TDR Capital LLP
- Type: Private
- Founded: 2002; 24 years ago
- Founder: Manjit Dale Stephen Robertson
- Headquarters: London, England
- Subsidiaries: Algeco Scotsman; Constellation Automotive Group; David Lloyd Leisure; EFR Group; Hurtigruten; Keepmoat; IMO Car Wash Group; Retirement Advantage; MCS Group; Stonegate Pub Company; Ving Group (20%); EG Group (50%); Asda (67.5%); Jollyes (majority stake); Buffalo Grill; Courtepaille;
- Website: www.tdrcapital.com

= TDR Capital =

British private equity firm headquartered in London

TDR Capital LLP is a British private equity firm headquartered in London, England.

==History==
TDR Capital was co-founded in 2002 by Manjit Dale, Stephen Robertson, and Tudor Capital. It is located on Bentinck Street in Marylebone, central London.

In 2006, it was a large shareholder of the Gondola Group, which owned PizzaExpress.

In September 2013, TDR acquired the David Lloyd Leisure fitness chain for £750 million.

In 2014 they acquired 85% of the developers Keepmoat. The remaining 15% was acquired by Sun Capital Partners (UK).

In March 2015, it negotiated to acquire LeasePlan. In October 2015, they acquired a stake in Euro Garages.

As of 2015, it had over £4.8 billion (€6.8 billion) in committed capital.

In June 2019, it purchased BCA Marketplace, renaming it Constellation Automotive Group in October 2020; Constellation holds six automotive related subsidiaries.

In October 2020, it purchased Asda from Walmart for £6.8 billion, as part of a consortium with Zuber and Mohsin Issa, with whom it owns EG Group.

In August 2022, TDR and brothers Mohsin and Zuber Issa, co-owners of petrol station operator EG Group and Asda acquired the 129 The Co-operative Group's petrol court stations for a sum of £600 million.

In February 2023, TDR acquired a 3.1% stake in Vertu Motors.

In August 2023, TDR invested £50 million into Popeyes UK, the fast-food chain founded in New Orleans.
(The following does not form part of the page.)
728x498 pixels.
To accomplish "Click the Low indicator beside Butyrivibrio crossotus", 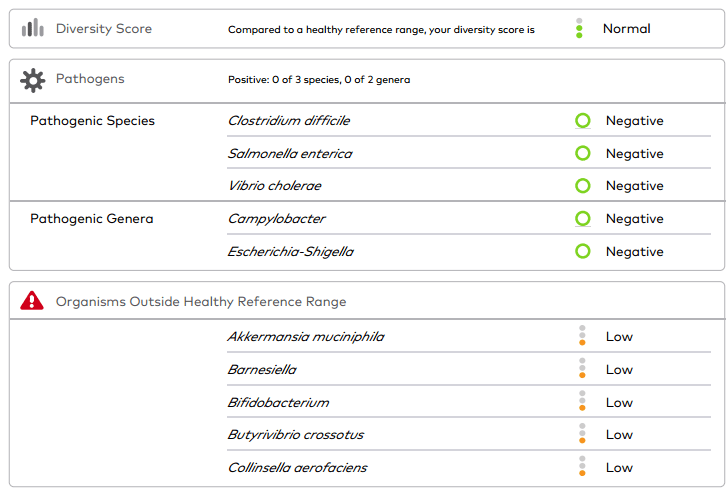I will pos(582,435).
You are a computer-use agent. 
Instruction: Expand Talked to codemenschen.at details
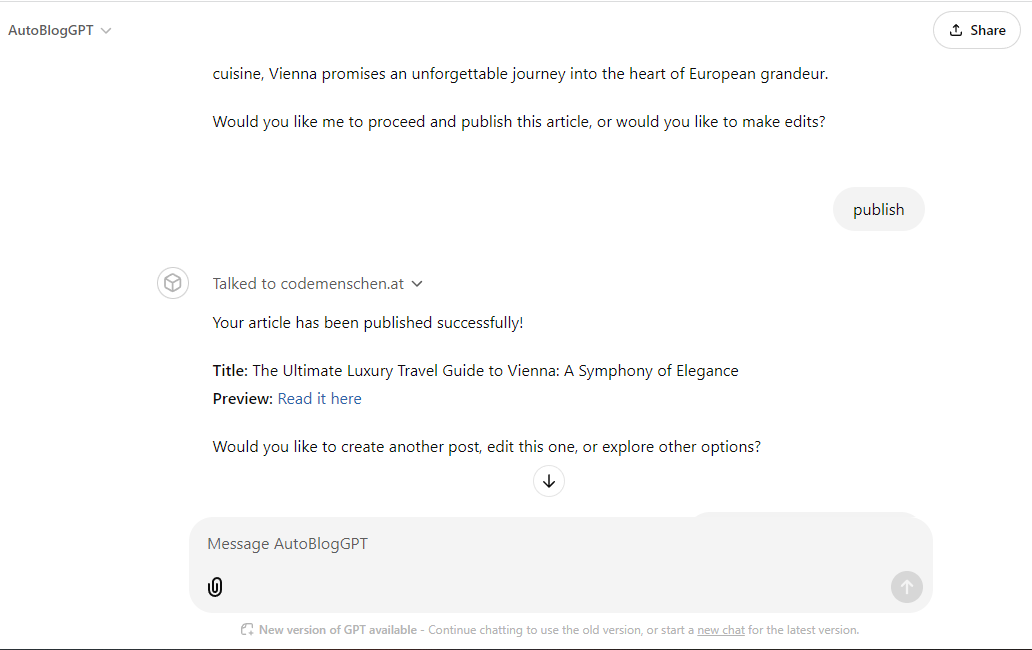pos(317,284)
In the same month, TDR, through its subsidiary Arrow Global, gained full control of real estate finance provider Maslow Capital, which in addition to their significant minor stake, acquired the remaining shares in Maslow.

In November 2023, TDR increased its stake in Vertu Motors from 3.1% to 4.1% purchasing additional shares from the newly released tranche of shares.

In January 2024, TDR increased its stake in Popeyes UK, taking over a majority stake with Ring International Holdings remaining as a minority stakeholder.

in February 2024, TDR and Andy Bond announced that they would acquire a majority stake in the pet chain Jollyes.

== Investigations ==
In December 2020, following a referral from the EU Commission, the Competition and Markets Authority launched an investigation into the £6.8 billion Asda joint takeover by brothers Mohsin and Zuber Issa and TDR, joint owners of petrol forecourt firm EG Group, probing for significant adverse effects on competition in the UK. In October 2022, the Competition and Markets Authority began an investigation into the completed acquisition by Asda, TDR and brothers Mohsin and Zuber Issa, of petrol forecourt business from the Co-operative Group.

TDR's Managing Partner, Gary Lindsay and COO and Deputy General Counsel appeared before a Parliamentary select committee in January 2024 to answer questions about the company's debt burden with regard to Asda and Stonegate Pub Company in particular.

The chair of the select committee, Labour's Liam Byrne, said that "The private equity model creates big tax incentives for people to load up some of these companies with a lot of debt." Byrne added, "When it comes to Stonegate then, you have lost Manjit Dale from the board, you have debt of £2.5 billion, you have a debt increase of about £650 million, and you have significant loans maturing this year. It is not completely clear that the cash in the business can cover that interest payment at the moment."